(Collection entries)

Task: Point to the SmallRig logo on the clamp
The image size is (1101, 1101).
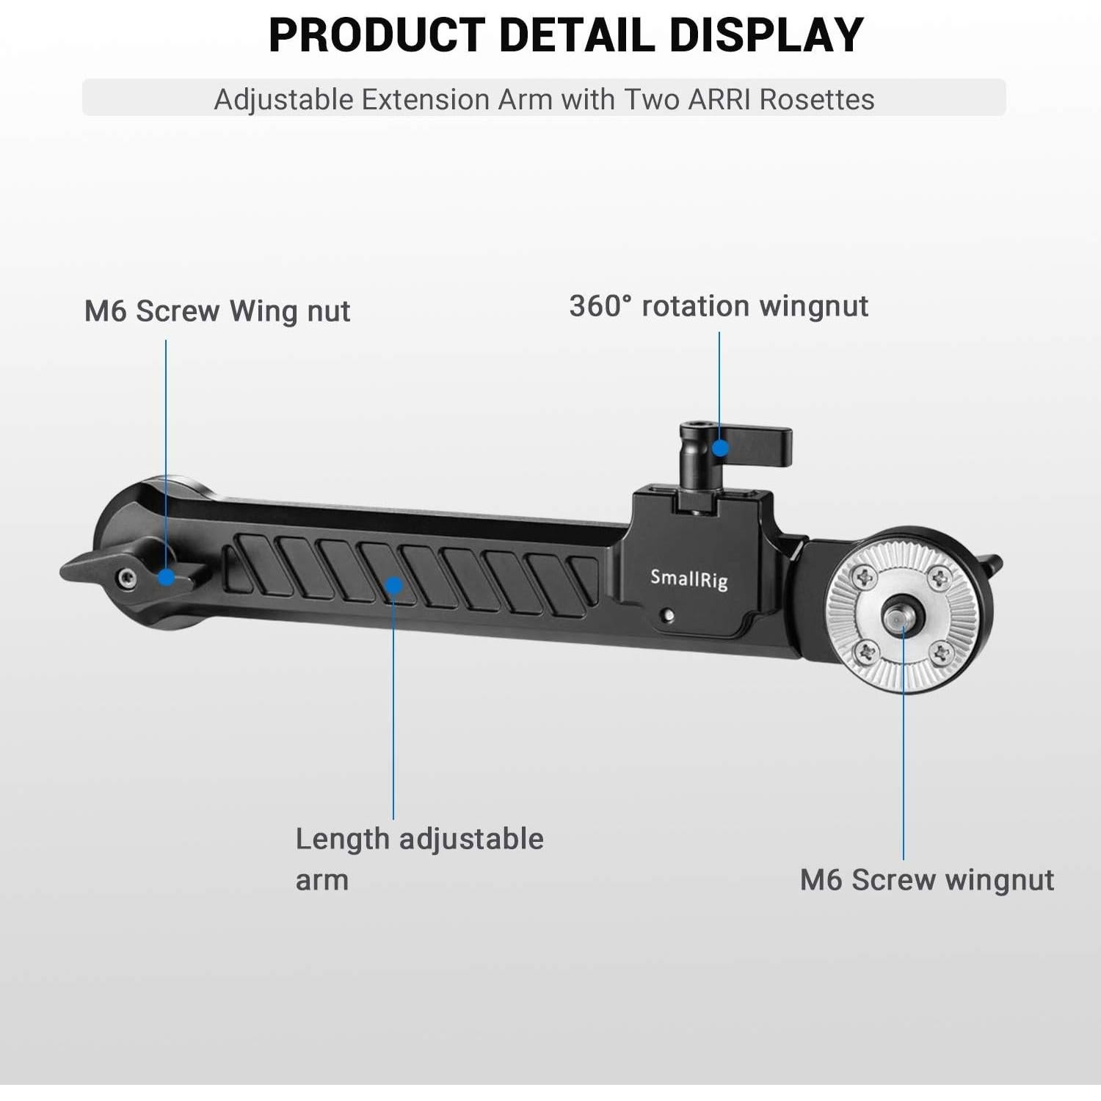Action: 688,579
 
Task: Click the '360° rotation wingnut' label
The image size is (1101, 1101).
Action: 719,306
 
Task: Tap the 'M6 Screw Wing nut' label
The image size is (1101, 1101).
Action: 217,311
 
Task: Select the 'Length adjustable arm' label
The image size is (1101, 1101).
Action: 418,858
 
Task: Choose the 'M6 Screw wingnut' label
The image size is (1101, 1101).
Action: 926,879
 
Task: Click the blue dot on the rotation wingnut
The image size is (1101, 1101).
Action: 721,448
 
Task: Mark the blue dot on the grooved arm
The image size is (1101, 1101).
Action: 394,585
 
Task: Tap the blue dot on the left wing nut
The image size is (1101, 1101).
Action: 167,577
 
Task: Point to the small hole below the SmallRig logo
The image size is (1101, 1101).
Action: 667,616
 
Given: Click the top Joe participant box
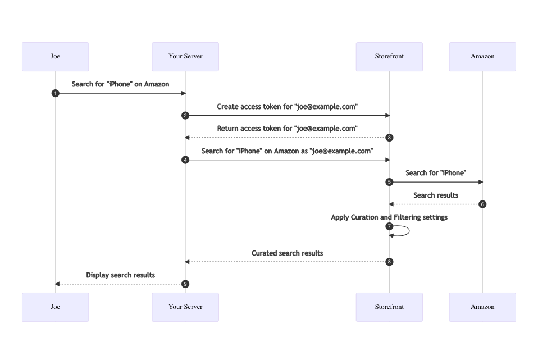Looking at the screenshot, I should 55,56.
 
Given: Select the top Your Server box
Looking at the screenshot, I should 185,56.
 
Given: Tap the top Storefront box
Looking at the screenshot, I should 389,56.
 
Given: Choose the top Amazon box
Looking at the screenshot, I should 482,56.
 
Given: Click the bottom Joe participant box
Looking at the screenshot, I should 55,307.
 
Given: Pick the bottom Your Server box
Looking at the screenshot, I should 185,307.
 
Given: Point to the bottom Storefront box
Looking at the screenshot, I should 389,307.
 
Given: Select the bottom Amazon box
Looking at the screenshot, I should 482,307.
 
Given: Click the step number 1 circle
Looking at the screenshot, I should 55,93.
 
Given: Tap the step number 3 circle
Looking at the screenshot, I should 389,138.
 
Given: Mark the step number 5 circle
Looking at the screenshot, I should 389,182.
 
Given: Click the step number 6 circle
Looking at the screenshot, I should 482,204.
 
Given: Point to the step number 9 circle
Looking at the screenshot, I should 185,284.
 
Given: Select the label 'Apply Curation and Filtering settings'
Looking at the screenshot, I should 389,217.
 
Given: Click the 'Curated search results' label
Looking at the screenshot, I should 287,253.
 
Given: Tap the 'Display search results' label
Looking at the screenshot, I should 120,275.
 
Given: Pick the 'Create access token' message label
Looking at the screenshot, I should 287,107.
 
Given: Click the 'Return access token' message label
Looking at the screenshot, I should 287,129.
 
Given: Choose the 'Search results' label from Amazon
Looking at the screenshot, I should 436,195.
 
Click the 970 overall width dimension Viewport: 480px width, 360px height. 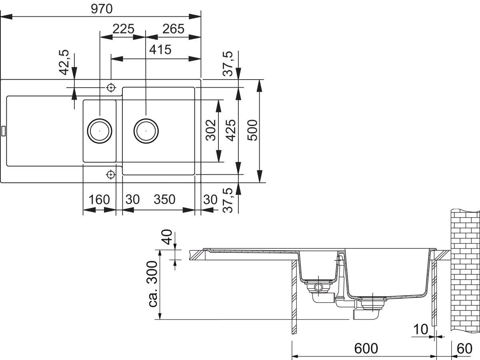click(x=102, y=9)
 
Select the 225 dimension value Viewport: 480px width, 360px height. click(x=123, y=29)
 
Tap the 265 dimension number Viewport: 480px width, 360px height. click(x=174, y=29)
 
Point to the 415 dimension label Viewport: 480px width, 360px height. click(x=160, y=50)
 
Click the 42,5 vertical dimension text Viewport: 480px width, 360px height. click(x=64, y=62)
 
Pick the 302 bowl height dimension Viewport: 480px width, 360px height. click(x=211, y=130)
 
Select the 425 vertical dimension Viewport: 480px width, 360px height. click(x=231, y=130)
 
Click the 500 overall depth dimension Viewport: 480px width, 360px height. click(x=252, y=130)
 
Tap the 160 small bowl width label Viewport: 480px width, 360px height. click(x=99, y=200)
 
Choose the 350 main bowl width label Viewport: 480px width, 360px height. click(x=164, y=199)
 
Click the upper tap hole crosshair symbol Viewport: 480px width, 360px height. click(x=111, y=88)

▸ **Written request**
Rewrite the items starting at the line that contains "Given: Click the top Joe participant box" and ending at the line that contains "Given: Select the bottom Amazon box", with "Storefront" changed to "Online Store" and everything else left unchanged. Do not include the pictures.

▸ **Complete output**
Given: Click the top Joe participant box
Looking at the screenshot, I should 55,56.
 
Given: Select the top Your Server box
Looking at the screenshot, I should 185,56.
 
Given: Tap the top Online Store box
Looking at the screenshot, I should 389,56.
 
Given: Choose the top Amazon box
Looking at the screenshot, I should 482,56.
 
Given: Click the bottom Joe participant box
Looking at the screenshot, I should 55,307.
 
Given: Pick the bottom Your Server box
Looking at the screenshot, I should 185,307.
 
Given: Point to the bottom Online Store box
Looking at the screenshot, I should 389,307.
 
Given: Select the bottom Amazon box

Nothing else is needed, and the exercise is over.